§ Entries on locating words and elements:

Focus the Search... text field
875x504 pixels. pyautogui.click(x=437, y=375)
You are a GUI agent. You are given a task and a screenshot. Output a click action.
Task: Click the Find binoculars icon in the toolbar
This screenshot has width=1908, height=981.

§ Objective:
Set down every line of the records above verbatim, without any alteration.

§ Written answer:
Focus the Search... text field
875x504 pixels. pyautogui.click(x=437, y=375)
You are a GUI agent. You are given a task and a screenshot. Output a click action.
Task: Click the Find binoculars icon in the toolbar
This screenshot has width=1908, height=981.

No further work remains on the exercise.